*** Begin section ***

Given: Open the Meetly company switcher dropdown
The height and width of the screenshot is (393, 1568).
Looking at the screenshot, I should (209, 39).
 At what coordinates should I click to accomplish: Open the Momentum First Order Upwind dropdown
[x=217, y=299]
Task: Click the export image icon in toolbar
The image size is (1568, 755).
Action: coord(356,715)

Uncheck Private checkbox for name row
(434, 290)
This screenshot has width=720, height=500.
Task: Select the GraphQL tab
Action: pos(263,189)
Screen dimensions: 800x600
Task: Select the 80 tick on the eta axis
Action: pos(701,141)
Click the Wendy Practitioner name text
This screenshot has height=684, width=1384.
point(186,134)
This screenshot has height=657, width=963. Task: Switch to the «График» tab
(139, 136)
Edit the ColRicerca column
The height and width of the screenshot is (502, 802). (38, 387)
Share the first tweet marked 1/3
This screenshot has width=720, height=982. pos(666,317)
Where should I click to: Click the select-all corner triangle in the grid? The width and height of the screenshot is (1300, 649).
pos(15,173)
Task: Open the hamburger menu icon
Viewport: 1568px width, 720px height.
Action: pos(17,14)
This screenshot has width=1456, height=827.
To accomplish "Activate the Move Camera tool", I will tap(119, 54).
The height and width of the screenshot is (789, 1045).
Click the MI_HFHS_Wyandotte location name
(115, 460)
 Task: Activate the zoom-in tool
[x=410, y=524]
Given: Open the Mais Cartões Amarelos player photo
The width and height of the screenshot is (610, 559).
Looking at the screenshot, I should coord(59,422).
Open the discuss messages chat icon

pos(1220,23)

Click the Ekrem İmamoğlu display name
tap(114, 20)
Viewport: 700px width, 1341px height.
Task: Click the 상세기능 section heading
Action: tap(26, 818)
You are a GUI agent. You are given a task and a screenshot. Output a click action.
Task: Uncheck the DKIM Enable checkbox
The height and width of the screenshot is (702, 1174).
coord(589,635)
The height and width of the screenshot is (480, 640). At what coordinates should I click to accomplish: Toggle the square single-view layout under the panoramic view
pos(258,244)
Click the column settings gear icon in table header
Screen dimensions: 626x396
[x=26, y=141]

*** End section ***

- [Exercise prompt] Can you reproduce all the material exactly?

- [Solved exercise]
Given: Open the Meetly company switcher dropdown
The height and width of the screenshot is (393, 1568).
Looking at the screenshot, I should (209, 39).
 At what coordinates should I click to accomplish: Open the Momentum First Order Upwind dropdown
[x=217, y=299]
Task: Click the export image icon in toolbar
The image size is (1568, 755).
Action: coord(356,715)

Uncheck Private checkbox for name row
(434, 290)
This screenshot has width=720, height=500.
Task: Select the GraphQL tab
Action: pos(263,189)
Screen dimensions: 800x600
Task: Select the 80 tick on the eta axis
Action: pos(701,141)
Click the Wendy Practitioner name text
This screenshot has height=684, width=1384.
point(186,134)
This screenshot has height=657, width=963. Task: Switch to the «График» tab
(139, 136)
Edit the ColRicerca column
The height and width of the screenshot is (502, 802). (38, 387)
Share the first tweet marked 1/3
This screenshot has width=720, height=982. pos(666,317)
Where should I click to: Click the select-all corner triangle in the grid? The width and height of the screenshot is (1300, 649).
pos(15,173)
Task: Open the hamburger menu icon
Viewport: 1568px width, 720px height.
Action: pos(17,14)
This screenshot has width=1456, height=827.
To accomplish "Activate the Move Camera tool", I will tap(119, 54).
The height and width of the screenshot is (789, 1045).
Click the MI_HFHS_Wyandotte location name
(115, 460)
 Task: Activate the zoom-in tool
[x=410, y=524]
Given: Open the Mais Cartões Amarelos player photo
The width and height of the screenshot is (610, 559).
Looking at the screenshot, I should coord(59,422).
Open the discuss messages chat icon

pos(1220,23)

Click the Ekrem İmamoğlu display name
tap(114, 20)
Viewport: 700px width, 1341px height.
Task: Click the 상세기능 section heading
Action: tap(26, 818)
You are a GUI agent. You are given a task and a screenshot. Output a click action.
Task: Uncheck the DKIM Enable checkbox
The height and width of the screenshot is (702, 1174).
coord(589,635)
The height and width of the screenshot is (480, 640). At what coordinates should I click to accomplish: Toggle the square single-view layout under the panoramic view
pos(258,244)
Click the column settings gear icon in table header
Screen dimensions: 626x396
[x=26, y=141]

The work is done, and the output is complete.